Когда вельбот пристал к берегу, на площади стояло несколько наёмных экипажей, запряжённых маленькими лошадками. Наши друзья мигом вскочили в один из них, приказав кучеру ехать как можно скорее в Карфаген. Лошади пробежали крупной рысью по главной улице Ла-Гуллетт, и вскоре экипаж выехал на дорогу, по обеим сторонам которой выстроились роскошные виллы тунисских богачей, где они проводят жаркое время года. А ближе к морю, там, где некогда находился порт древнего города, возвышались дворцы Кередин и Мустафа. Две с лишним тысячи лет тому назад Карфаген – этот соперник Рима – занимал все побережье от косы Ла-Гуллетт до Карфагенского мыса.

Часовня св.Людовика построена на холмике высотой в двести футов, в том месте, где, по преданию, умер в 1270 году король Франции. Место это огорожено решёткой, но там гораздо меньше деревьев и кустов, чем обломков античных статуй, ваз, пилястров, колонн, капителей и стел. Позади часовни находится монастырь миссионеров, настоятелем которого был в то время учёный-археолог, отец Делатр. Отсюда открывается вид на все побережье от Карфагенского мыса до предместья Ла-Гуллетт.

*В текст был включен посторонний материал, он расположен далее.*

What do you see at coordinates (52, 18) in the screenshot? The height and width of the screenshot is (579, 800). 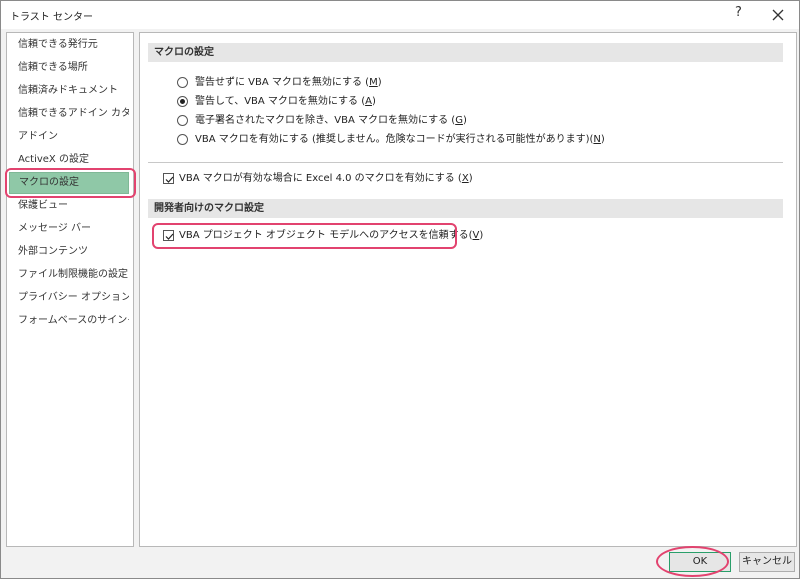 I see `window-title: トラスト センター` at bounding box center [52, 18].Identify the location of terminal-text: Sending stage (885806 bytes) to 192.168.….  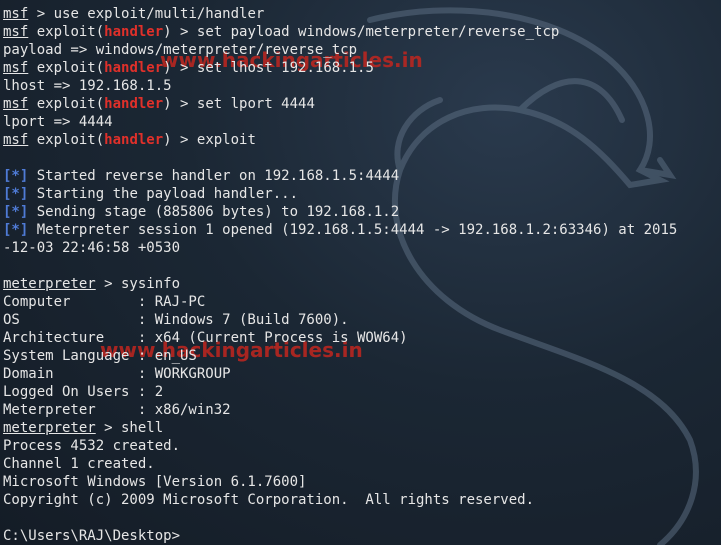
(214, 212).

У подножия холма расположились несколько дворцов в арабском стиле, но с английскими "пирсами", к причалам которых, изящно выдвинутым в море, могут приставать самые различные суда. Вдалеке виднеется великолепный залив, где, правда, нет античных развалин, зато каждая коса, каждый мыс, каждая гора связаны с каким-нибудь историческим воспоминанием.

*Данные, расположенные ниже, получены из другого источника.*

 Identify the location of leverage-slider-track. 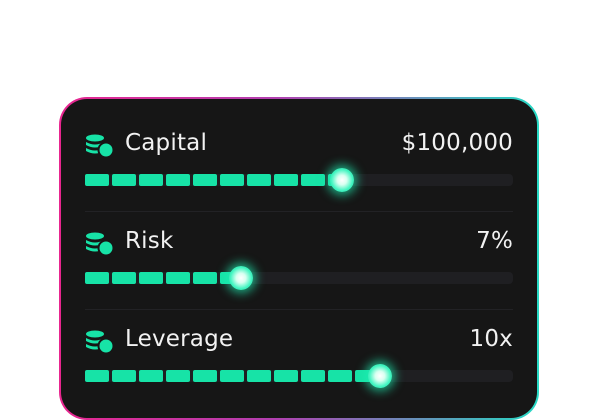
(299, 376).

Дворцы и виллы разбросаны по всему побережью до того места, где некогда находился карфагенский порт; кое-где на дне оврагов, среди каменных россыпей, или на сероватой земле, почти непригодной к обработке, примостились жалкие домишки бедняков. Большинство их обитателей зарабатывают себе на жизнь тем, что подбирают или выкапывают из земли более или менее ценные предметы карфагенской эпохи – бронзу, камни, глиняные изделия, медали, монеты, которые монастырь покупает для своего археологического музея скорее из жалости к этим беднякам, чем по необходимости.

У иных лачуг всего две-три стены. Можно "подумать, что это развалины древних мечетей, сохранившие свою белизну в этой солнечной стране.

Доктор и его спутники подъезжали к каждому дому, тщательно осматривали его, разыскивая повсюду госпожу Батори, хотя им трудно было поверить, что она могла впасть в такую нищету.

Вдруг экипаж остановился у полуразрушенного дома, где вместо двери зияло отверстие, пробитое в заросшей травой и кустами стене.

Перед лачугой сидела старуха в тёмном плаще.

Петер узнал её!.. У него вырвался крик!.. Это была его мать!.. Он подбежал к ней, бросился на колени, обхватил её руками!.. Но она не отвечала на ласки сына и, казалось, не узнавала его!

– Матушка!.. Матушка!.. – повторял он. Доктор, Луиджи и Мария обступили госпожу Батори.

В этот миг из-за угла дома показался старик.

Это был Борик.

Прежде всего он узнал доктора Антекирта, и ноги у него подкосились. Потом заметил Петера… Петера, которого сам проводил в последний путь на кладбище в Рагузе!.. Это было уж слишком! Старик замертво упал на землю, успев только прошептать:

– Она потеряла рассудок.

Итак, Петер нашёл свою мать, но тело её было лишено души! И даже внезапное появление сына, которого она считала мёртвым, не пробудило в ней воспоминаний о прошлом!

Госпожа Батори встала, глаза её, ещё не совсем потухшие, растерянно блуждали по сторонам. Никого не узнав, не промолвив ни слова, она вошла в лачугу, куда по знаку доктора за ней последовала Мария.

Петер остался недвижно стоять на пороге: он не мог, не смел сделать ни одного шага!

Между тем доктору удалось привести в сознание Борика, и, открыв глаза, старик воскликнул:

– Вы, господин Петер!.. Вы живы?

– Да!.. – ответил Петер. – Да!.. Я жив… Но лучше бы мне было умереть!